Ich gebe zu, dass die Überschrift etwas zugespitzt ist, denn Union hatte am Anfang des 0:0 gegen Dynamo Dresden zwei Schüsse Richtung Tor und am Ende der Partie zwei Mal Aluminium getroffen. Zudem hielt Dresdens Keeper den Kopfball von Suleiman Abdullahi nach Prömels Pfostentreffer mit einem hervorragenden Reflex. Aber sonst so? Union scheiterte an den Verteidigungslinien der Dresdner, die spätestens seit dem Platzverweis mehrere Busse am Strafraum parkten. Denn über die 16-Meter-Linie kamen die Unionspieler dann bis Spielende praktisch gar nicht. Die Außen waren nach der Gelb-Roten-Karte zugestellt, so dass sich der agile Andy Gogia immer mehreren Dresdnern gegenübersah. Von schnellen Zuspielen auf Grischa Prömel oder andere Spieler im Mittelfeld, wie sie auch Daniel in der Taktik-Analyse bei Eiserne Ketten vermisste, war nichts zu sehen.

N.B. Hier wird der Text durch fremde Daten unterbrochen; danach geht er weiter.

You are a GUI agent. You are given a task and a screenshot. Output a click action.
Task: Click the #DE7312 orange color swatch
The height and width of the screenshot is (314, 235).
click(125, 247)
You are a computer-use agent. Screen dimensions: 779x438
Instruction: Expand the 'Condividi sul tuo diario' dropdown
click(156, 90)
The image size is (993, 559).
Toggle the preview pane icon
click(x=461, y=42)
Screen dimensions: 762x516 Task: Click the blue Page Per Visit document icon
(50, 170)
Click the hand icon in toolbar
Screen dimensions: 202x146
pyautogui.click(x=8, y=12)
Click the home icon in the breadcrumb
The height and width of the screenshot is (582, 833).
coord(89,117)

Dynamo versuchte wirklich alles, um Tempo aus der Partie zu nehmen. Und Urs Fischers Team muss sich vorwerfen lassen, dieses Spiel auch noch mitgemacht zu haben, indem der Spielaufbau doch eher langsam vonstatten ging. Ab und zu mal ein diagonaler Ball hätte vielleicht das Dresdner Bollwerk aufreißen können. Oder ein Fernschuss. Ich weiß nicht, wie oft ich am Ende “Schieß doch!” gerufen habe, weil ich dachte, dass es ja auch egal ist. Denn ohne Schüsse aufs Tor braucht man nicht erwarten, dass man trifft.

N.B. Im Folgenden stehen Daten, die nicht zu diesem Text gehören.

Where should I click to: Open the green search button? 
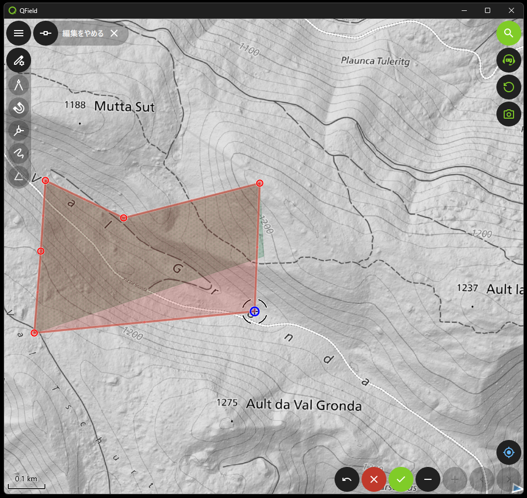508,33
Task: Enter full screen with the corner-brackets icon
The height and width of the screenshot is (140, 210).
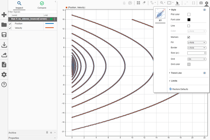Action: (x=193, y=3)
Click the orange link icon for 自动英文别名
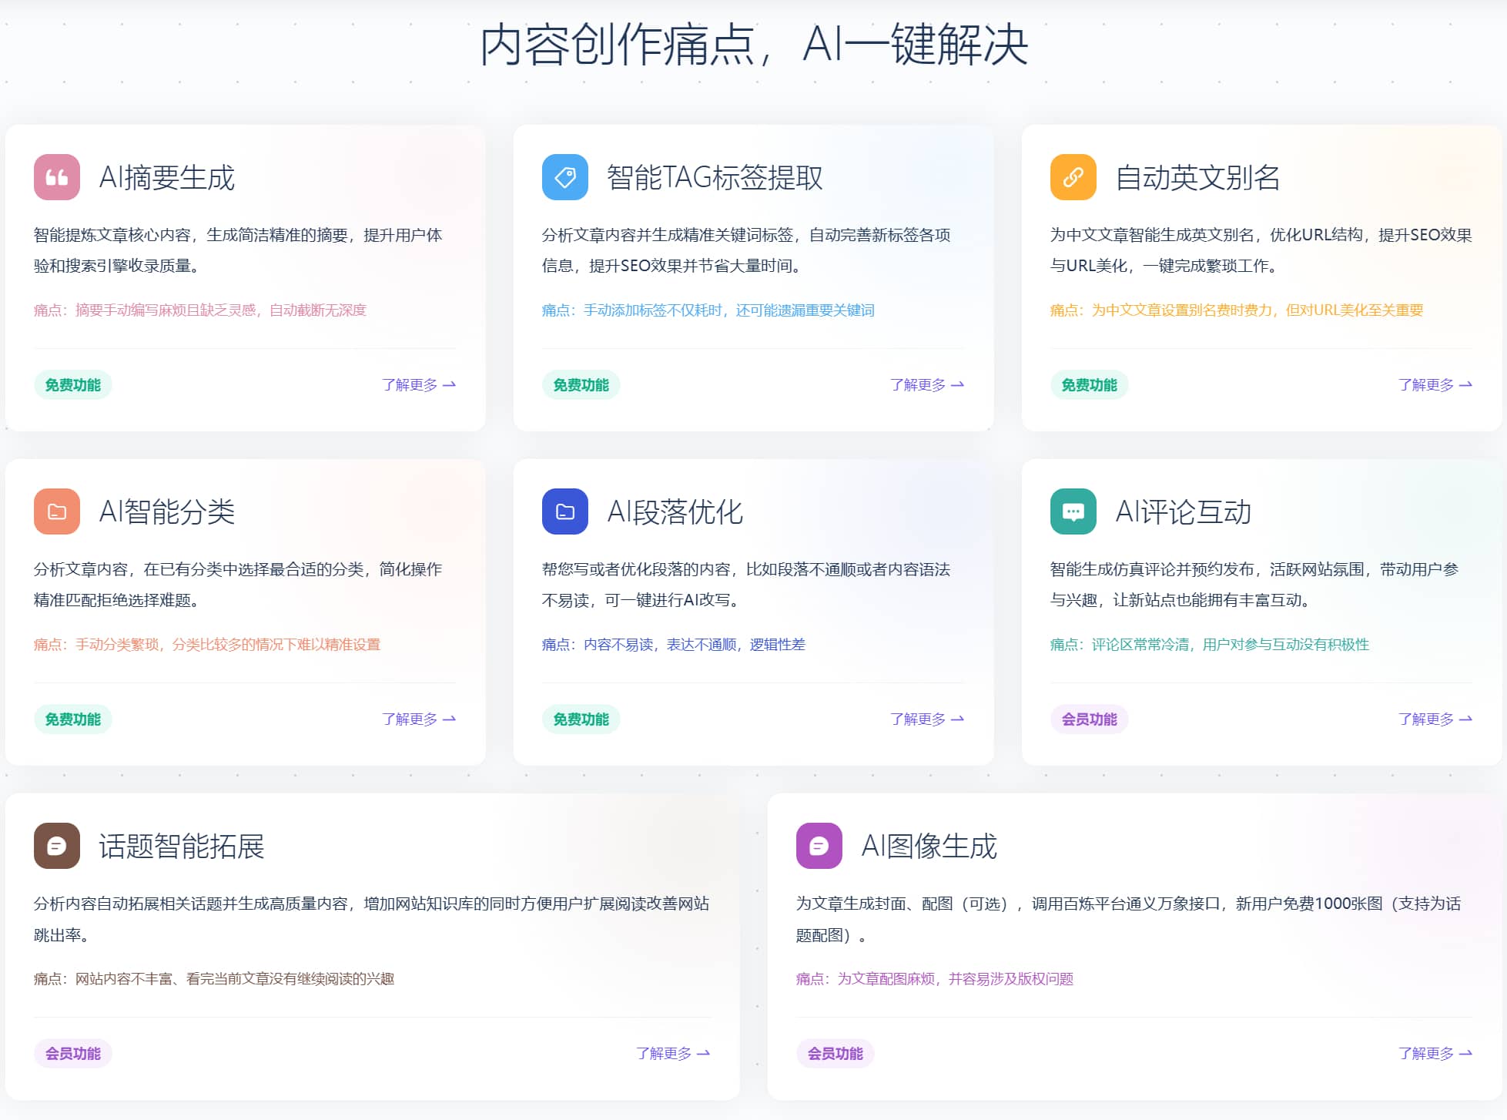This screenshot has height=1120, width=1507. point(1073,177)
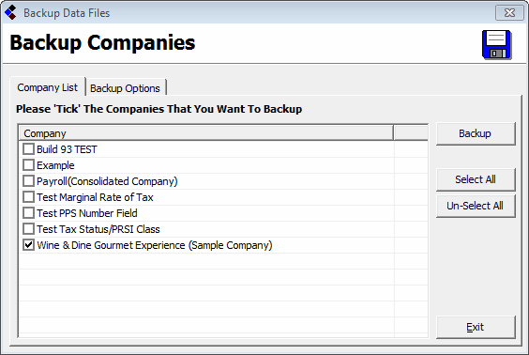Select the Example row text
The width and height of the screenshot is (529, 355).
(55, 165)
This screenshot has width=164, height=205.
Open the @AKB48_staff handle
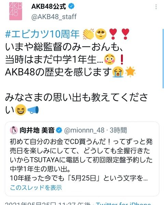[x=54, y=17]
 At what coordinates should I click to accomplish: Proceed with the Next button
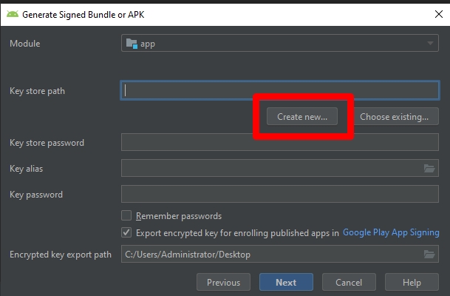click(x=286, y=282)
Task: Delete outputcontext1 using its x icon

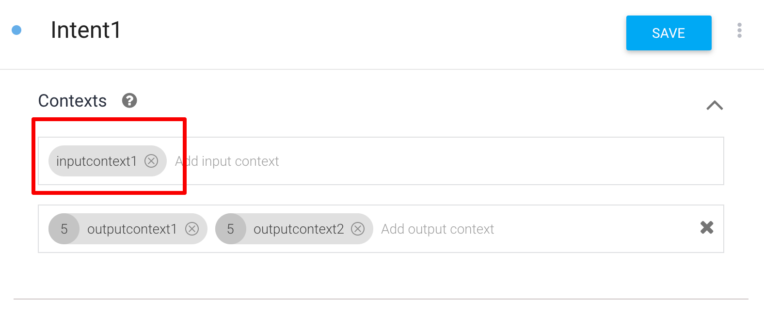Action: (192, 229)
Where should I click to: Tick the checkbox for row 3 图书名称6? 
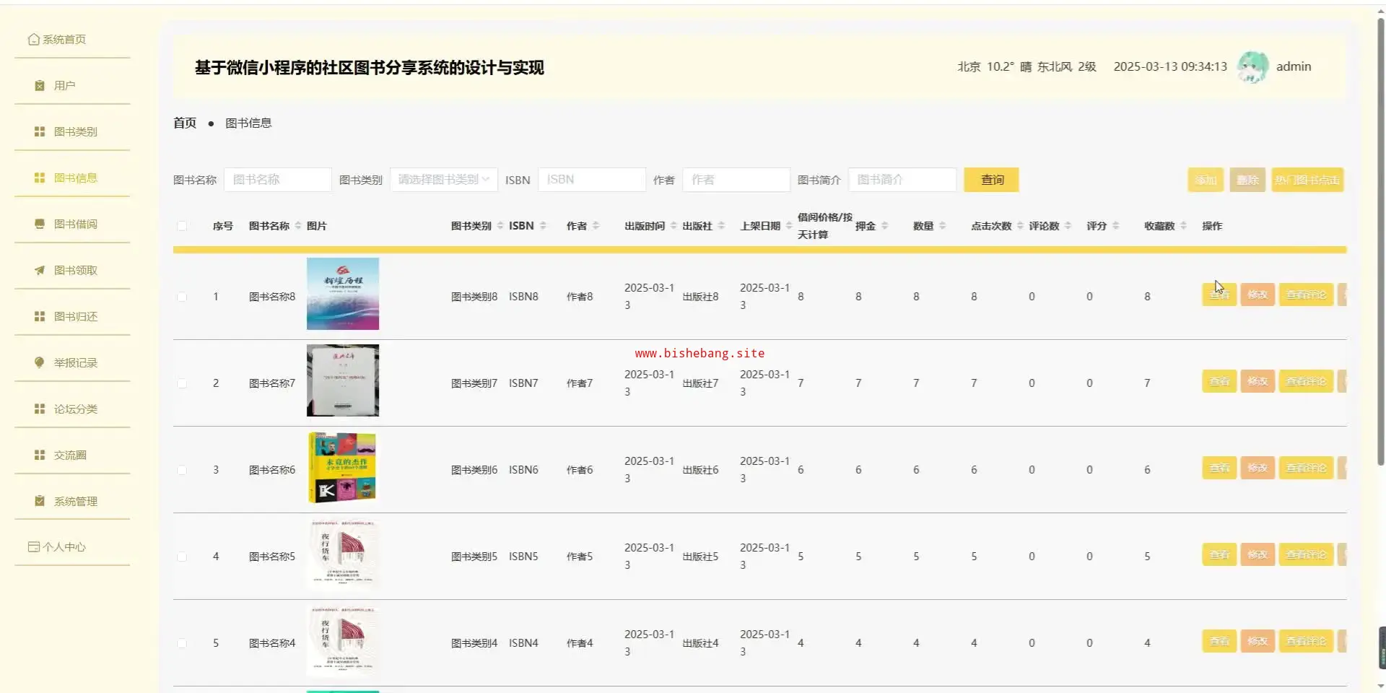coord(182,470)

Es war alles in allem eine frustrierende Angelegenheit und wir erleben eine Mannschaft, die zwar selbst relativ wenig zulässt, die aber zugunsten der Null auf der eigenen Seite jegliche Kreativität und Spielwitz verloren zu haben schein. Darin sind sich auch die Berliner Medien in ihren Spielberichten einig:

Weil das jetzt alles so negativ klingt, auch noch etwas Positives: In der Defensivarbeit mit einem sagenhaftem Timing agierte aber die Innenverteidigung. Allen voran Florian Hübner, der so manche Situation gut und fast immer ohne Foul klärte, so dass Rafal Gikiewicz wenig aufs Tor bekam.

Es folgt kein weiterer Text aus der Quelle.